ESGI: application code is synchronous (def + blocking protocol methods). The ESGI Python subprocess does not use asyncio for the Go-facing socket; it uses gevent only.
venv
Path to a Python virtual environment. Behind the scenes, this appends venv/lib/python3.x/site-packages to sys.path so installed packages are available to your app.
Note: The venv packages are added to the global
sys.path, which means all Python apps served by Caddy share the same packages.
working_dir
Sets the working directory for Python module resolution and relative paths. This is important when deploying with systemd (which defaults to /) or in monorepo/container setups where your app lives in a subdirectory.
python { module_wsgi "main:app" venv "/var/www/myapp/venv" working_dir "/var/www/myapp" }
workers
Number of worker processes to spawn. Defaults to the number of CPUs (GOMAXPROCS).
When you use process workers (more than one worker, or the default multi-worker layout), Caddy Snake may start an in-process shared cache in the Go plugin and pass connection details to each worker via environment variables (see Shared worker cache).
lifespan
Enables ASGI lifespan events (startup and shutdown). Only applies to ASGI apps. Defaults to off.
autoreload
Watches the working directory for .py file changes and automatically reloads the Python app. Useful during development.

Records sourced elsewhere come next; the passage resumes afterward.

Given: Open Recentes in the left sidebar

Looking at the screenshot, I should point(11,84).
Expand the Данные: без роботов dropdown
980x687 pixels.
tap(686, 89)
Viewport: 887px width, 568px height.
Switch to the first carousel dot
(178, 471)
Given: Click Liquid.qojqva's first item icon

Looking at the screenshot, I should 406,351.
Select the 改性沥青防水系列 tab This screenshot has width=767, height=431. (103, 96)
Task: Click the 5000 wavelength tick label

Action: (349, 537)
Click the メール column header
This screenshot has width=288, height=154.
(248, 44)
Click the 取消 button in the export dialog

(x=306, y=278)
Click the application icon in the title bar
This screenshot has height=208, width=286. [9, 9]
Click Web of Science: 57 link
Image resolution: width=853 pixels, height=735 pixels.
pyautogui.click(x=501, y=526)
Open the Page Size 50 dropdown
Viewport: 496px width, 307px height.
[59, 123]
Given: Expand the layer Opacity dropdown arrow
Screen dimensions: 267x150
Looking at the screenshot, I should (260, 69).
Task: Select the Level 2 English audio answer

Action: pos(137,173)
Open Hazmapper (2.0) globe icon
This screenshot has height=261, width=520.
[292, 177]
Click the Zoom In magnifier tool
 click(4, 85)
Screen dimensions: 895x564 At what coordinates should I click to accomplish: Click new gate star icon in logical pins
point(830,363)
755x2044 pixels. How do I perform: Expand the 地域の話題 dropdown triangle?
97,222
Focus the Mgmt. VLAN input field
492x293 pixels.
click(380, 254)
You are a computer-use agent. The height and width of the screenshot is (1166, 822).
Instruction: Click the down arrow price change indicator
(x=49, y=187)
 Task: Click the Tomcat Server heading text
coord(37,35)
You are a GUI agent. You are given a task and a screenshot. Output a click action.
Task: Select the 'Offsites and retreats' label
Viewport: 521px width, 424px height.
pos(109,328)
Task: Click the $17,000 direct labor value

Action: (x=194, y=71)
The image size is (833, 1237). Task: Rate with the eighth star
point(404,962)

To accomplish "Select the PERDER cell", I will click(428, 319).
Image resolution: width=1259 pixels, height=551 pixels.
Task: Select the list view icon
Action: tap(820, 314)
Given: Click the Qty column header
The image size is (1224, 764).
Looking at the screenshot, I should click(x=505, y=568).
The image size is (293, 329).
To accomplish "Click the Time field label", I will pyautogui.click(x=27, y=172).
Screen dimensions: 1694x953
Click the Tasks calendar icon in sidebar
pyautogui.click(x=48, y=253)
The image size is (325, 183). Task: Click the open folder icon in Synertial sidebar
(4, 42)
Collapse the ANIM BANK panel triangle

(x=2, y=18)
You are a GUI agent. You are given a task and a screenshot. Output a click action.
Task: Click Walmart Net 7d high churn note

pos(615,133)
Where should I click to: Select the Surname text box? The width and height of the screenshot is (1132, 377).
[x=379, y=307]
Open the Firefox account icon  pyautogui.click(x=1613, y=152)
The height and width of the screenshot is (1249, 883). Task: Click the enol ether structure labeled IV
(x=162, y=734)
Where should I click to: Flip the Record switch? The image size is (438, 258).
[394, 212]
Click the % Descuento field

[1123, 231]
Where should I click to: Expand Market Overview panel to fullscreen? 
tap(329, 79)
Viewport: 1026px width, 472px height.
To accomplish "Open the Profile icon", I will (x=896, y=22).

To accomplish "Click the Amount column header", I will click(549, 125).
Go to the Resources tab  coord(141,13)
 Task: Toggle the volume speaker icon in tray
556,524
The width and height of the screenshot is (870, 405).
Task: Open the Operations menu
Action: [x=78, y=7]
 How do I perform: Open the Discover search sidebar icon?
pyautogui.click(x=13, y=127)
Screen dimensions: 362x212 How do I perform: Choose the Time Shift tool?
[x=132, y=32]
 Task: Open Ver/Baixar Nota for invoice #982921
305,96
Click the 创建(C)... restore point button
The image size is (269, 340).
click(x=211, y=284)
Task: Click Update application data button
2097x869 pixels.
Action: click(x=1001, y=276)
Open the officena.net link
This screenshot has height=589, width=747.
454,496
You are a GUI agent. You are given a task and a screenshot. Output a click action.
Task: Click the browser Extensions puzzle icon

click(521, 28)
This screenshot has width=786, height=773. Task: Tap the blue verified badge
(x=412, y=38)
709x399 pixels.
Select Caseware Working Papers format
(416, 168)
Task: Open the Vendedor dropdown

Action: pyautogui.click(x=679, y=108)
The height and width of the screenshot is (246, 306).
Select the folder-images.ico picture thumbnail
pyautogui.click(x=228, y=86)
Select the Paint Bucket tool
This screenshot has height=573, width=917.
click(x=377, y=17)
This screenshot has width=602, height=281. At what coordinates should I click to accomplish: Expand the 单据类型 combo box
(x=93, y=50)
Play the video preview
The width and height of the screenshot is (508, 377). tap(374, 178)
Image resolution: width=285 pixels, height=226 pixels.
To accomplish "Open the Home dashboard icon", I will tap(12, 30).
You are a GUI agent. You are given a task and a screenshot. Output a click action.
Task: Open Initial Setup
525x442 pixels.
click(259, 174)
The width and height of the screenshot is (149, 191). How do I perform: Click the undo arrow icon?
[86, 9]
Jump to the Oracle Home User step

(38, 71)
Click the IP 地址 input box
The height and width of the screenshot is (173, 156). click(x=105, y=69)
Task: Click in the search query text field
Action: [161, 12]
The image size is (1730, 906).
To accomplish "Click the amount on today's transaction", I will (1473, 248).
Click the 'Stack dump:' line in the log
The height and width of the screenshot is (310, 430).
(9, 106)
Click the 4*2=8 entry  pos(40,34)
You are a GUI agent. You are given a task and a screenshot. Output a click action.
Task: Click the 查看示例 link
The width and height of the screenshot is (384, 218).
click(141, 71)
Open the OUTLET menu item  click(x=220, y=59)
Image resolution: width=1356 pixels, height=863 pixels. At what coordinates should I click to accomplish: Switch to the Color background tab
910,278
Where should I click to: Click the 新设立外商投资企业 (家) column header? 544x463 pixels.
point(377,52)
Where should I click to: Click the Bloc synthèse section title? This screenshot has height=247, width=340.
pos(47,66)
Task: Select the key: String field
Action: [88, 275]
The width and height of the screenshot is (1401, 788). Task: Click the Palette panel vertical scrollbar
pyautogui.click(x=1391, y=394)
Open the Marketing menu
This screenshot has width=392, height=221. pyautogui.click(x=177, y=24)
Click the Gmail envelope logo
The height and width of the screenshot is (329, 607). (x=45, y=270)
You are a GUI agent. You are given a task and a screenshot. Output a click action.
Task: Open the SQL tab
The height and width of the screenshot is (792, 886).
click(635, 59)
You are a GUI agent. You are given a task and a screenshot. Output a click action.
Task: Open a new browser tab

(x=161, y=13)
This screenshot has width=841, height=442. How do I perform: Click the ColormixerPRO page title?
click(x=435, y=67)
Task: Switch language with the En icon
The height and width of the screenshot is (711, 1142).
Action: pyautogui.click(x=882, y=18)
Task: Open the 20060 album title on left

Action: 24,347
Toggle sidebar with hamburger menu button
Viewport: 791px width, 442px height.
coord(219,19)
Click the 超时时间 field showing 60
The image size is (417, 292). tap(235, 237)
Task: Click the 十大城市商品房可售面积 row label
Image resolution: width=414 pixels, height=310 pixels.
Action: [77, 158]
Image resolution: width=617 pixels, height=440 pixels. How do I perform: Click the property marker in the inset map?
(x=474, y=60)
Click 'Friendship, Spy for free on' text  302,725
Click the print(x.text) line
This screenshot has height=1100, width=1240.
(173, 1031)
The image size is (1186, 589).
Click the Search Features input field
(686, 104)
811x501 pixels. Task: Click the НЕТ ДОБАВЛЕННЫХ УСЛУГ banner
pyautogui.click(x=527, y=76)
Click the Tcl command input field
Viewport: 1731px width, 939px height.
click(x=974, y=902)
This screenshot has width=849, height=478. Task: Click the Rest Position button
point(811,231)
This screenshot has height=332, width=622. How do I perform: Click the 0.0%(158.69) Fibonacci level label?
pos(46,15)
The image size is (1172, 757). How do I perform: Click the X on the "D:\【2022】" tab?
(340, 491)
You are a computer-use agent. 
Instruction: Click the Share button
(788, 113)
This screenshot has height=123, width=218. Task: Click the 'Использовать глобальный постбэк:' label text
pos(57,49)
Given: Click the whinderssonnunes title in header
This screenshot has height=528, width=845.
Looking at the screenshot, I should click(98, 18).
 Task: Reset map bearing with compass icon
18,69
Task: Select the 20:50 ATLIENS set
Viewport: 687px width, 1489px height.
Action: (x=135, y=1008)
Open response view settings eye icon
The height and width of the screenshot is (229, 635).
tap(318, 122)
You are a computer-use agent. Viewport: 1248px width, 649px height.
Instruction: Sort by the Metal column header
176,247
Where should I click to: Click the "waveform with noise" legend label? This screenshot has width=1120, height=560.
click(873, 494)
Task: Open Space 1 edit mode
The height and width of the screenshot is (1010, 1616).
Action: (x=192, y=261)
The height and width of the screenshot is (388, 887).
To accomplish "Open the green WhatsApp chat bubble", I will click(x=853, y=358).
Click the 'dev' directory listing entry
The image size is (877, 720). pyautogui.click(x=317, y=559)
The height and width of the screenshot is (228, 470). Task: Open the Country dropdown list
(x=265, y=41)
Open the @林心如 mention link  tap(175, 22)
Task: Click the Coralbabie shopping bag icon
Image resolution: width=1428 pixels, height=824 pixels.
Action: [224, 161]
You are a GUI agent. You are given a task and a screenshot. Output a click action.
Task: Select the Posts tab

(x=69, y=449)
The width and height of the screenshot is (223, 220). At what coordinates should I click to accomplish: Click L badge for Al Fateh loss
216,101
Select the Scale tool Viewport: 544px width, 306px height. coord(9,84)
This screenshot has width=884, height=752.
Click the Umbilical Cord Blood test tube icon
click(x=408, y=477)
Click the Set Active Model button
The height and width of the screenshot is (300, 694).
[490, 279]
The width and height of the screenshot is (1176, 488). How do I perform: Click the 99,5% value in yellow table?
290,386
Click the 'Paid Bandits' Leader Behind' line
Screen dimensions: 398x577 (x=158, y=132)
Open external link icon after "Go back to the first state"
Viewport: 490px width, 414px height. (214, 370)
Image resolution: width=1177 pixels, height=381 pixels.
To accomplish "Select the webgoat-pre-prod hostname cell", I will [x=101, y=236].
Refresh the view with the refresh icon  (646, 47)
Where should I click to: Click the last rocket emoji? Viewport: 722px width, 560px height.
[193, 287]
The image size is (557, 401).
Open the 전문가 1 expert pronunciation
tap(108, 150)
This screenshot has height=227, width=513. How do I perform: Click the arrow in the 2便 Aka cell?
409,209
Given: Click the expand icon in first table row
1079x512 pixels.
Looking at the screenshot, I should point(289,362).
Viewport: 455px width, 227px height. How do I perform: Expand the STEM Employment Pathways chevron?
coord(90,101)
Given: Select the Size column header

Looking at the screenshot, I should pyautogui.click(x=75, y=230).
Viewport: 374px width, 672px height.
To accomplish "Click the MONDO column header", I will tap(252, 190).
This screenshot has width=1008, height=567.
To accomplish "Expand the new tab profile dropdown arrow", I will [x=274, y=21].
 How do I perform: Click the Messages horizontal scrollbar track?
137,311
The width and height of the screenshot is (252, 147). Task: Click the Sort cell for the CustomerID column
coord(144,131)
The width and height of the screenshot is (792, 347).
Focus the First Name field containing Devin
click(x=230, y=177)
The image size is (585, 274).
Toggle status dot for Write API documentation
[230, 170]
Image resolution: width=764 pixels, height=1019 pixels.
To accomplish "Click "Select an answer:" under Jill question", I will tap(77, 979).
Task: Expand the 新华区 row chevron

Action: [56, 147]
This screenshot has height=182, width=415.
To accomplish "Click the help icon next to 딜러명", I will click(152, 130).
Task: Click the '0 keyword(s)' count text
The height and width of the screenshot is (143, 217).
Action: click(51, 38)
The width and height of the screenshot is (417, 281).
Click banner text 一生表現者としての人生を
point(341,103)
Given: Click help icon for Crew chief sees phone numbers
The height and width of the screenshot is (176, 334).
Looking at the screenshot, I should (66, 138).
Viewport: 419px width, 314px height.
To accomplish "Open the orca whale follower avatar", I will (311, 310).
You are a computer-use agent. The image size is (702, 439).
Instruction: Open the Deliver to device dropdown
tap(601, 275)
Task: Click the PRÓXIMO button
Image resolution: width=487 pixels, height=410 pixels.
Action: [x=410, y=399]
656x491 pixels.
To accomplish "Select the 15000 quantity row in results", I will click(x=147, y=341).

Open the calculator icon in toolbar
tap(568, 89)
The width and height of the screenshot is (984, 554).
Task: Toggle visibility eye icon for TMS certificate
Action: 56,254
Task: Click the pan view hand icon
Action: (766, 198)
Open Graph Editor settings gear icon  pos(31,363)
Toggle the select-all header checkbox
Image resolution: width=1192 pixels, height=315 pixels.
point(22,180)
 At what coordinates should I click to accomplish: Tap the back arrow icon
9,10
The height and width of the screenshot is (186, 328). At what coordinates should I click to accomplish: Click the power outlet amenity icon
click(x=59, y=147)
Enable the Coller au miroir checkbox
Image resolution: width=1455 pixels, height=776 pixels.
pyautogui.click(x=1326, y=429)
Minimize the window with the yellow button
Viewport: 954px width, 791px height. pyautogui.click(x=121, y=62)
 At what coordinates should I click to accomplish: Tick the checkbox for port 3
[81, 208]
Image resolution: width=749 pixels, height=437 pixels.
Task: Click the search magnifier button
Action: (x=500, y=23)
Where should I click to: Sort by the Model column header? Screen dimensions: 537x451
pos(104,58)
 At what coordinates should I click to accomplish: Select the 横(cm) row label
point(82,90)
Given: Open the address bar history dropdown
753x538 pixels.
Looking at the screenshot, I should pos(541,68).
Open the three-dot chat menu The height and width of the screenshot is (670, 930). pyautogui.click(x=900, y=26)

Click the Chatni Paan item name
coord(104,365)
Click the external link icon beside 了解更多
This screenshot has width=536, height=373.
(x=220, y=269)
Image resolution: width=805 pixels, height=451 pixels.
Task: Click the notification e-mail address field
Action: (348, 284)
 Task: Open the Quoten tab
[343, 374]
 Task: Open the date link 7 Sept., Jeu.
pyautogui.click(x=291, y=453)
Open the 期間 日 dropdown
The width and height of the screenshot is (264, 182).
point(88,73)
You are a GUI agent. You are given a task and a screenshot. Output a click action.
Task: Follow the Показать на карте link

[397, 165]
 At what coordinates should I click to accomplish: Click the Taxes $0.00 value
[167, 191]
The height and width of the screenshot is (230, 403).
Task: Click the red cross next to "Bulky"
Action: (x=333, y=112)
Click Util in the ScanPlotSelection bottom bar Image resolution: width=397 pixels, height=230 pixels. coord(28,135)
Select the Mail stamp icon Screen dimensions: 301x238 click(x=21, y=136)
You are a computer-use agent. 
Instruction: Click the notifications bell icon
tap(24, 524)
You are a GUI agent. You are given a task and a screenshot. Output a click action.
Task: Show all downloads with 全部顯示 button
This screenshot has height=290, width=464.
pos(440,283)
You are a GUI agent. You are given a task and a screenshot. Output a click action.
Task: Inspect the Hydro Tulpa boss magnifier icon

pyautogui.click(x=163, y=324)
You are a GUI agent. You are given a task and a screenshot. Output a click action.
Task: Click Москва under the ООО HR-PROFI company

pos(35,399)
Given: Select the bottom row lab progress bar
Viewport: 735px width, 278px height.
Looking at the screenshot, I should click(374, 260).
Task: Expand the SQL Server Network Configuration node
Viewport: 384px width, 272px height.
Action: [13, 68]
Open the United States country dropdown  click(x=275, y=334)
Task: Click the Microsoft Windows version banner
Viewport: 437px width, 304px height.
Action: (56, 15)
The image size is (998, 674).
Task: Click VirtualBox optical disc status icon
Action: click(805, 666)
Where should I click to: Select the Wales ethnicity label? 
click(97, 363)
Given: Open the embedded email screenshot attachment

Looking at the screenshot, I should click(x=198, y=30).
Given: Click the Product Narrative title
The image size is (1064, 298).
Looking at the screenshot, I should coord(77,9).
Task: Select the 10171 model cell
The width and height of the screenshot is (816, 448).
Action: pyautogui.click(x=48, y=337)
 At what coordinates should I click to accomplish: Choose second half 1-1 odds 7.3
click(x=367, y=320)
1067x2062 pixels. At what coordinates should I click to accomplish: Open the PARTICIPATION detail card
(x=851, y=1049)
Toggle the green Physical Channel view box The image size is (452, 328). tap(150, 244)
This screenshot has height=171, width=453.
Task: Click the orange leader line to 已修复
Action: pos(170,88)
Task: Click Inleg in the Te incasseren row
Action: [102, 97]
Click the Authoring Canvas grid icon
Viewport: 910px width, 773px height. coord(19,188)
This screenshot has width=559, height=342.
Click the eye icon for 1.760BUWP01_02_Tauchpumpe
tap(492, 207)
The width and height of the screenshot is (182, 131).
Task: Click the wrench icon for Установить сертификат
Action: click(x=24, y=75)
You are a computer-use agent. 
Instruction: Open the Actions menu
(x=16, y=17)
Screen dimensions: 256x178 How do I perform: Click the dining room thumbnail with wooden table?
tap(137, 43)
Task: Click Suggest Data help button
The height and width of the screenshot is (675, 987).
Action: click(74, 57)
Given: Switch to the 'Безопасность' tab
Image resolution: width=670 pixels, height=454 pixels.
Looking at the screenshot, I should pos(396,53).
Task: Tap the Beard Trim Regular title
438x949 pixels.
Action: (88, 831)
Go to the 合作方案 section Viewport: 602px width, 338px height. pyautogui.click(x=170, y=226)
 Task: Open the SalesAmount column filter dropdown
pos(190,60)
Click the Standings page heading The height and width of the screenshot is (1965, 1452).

Changes are debounced (500ms) to handle rapid edits.
python { module_wsgi "main:app" autoreload }
Shared worker cache
Process-based workers run in separate Python interpreters, so they do not share sys.modules or in-memory globals. For lightweight cross-worker state (queues, small shared counters, etc.), Caddy Snake can expose a key/value cache that lives in the Caddy plugin process and is reached over a stream socket using a small RESP2-like protocol.
- Linux and macOS: the plugin listens on a Unix domain socket under a private temporary directory and sets
CADDYSNAKE_CACHE_ADDRto aunix:///absolute/path/to/cache.sockURL. Traffic stays on the filesystem socket, not the generic TCP/IP stack. - Windows: workers use loopback TCP;
CADDYSNAKE_CACHE_ADDRis like127.0.0.1:<ephemeral-port>.
Caddy also sets CADDYSNAKE_WORKER_INTERFACE (wsgi, asgi, esgi, …) and CADDYSNAKE_CACHE_TIMEOUT (read/connect hint in seconds) for the Python client.
From app code (with the caddysnake PyPI package / CLI wheel installed in your venv), use the façade described in the configuration reference:
from caddysnake import cache
cache.set("visits", b"1") cache.append("log", b"line\n")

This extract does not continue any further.